---- Dataset records

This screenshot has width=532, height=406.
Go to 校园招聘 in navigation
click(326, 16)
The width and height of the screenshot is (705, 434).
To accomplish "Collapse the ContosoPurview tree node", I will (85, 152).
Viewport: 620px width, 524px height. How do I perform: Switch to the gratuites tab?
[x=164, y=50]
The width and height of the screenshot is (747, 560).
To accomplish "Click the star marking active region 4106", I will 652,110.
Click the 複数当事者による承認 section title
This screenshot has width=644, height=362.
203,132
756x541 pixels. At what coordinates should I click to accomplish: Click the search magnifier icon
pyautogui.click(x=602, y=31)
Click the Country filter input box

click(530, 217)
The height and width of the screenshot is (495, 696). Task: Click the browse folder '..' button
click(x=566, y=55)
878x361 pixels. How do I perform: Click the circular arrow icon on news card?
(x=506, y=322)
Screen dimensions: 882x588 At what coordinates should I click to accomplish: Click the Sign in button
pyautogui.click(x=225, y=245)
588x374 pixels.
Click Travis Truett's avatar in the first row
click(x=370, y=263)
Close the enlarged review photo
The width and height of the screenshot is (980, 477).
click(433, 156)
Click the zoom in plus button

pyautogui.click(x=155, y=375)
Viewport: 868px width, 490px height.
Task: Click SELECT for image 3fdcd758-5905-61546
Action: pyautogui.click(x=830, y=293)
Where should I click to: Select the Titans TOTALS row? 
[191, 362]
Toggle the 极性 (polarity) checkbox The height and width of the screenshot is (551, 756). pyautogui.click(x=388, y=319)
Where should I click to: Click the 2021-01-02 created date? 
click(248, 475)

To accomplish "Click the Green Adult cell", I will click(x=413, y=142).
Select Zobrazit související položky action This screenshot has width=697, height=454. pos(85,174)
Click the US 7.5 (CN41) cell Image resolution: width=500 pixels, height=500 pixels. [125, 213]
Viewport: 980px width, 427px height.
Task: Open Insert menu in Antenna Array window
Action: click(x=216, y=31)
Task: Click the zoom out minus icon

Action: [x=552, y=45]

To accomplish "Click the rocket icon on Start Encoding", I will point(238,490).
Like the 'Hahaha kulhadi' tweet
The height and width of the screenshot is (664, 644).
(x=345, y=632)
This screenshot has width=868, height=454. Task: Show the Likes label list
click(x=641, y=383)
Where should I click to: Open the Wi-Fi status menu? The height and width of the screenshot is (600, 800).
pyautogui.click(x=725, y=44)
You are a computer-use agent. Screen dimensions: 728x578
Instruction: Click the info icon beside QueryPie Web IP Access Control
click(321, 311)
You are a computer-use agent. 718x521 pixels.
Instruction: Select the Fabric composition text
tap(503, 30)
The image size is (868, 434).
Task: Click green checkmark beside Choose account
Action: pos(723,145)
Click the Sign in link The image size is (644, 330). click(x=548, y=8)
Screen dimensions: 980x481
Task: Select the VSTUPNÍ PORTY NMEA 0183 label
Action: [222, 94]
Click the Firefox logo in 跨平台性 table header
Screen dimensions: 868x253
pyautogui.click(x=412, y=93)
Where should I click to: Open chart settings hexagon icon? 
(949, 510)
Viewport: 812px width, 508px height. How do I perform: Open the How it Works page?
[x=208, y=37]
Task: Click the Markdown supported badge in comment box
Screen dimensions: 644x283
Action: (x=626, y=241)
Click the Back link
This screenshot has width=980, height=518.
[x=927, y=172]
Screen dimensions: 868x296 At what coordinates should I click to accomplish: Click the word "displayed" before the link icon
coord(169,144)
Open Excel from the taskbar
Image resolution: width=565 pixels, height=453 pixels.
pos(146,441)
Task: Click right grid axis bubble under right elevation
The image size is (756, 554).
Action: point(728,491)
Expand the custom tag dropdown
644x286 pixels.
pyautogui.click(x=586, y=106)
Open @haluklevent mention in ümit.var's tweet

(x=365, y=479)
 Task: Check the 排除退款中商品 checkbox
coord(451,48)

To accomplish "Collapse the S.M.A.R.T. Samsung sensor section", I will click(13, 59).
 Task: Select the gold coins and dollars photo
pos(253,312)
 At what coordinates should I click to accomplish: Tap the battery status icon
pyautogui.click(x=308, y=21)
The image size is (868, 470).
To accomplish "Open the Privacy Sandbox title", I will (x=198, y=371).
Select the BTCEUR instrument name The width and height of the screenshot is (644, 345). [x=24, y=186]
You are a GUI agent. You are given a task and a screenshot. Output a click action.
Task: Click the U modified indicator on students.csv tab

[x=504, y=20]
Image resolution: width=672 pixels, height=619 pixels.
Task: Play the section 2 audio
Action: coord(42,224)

--------

Exercise brief: Which lines of the records above contain the word "agent"? Report each one in full.

Output for this task:
You are a computer-use agent. Screen dimensions: 728x578
You are a computer-use agent. 718x521 pixels.
You are a GUI agent. You are given a task and a screenshot. Output a click action.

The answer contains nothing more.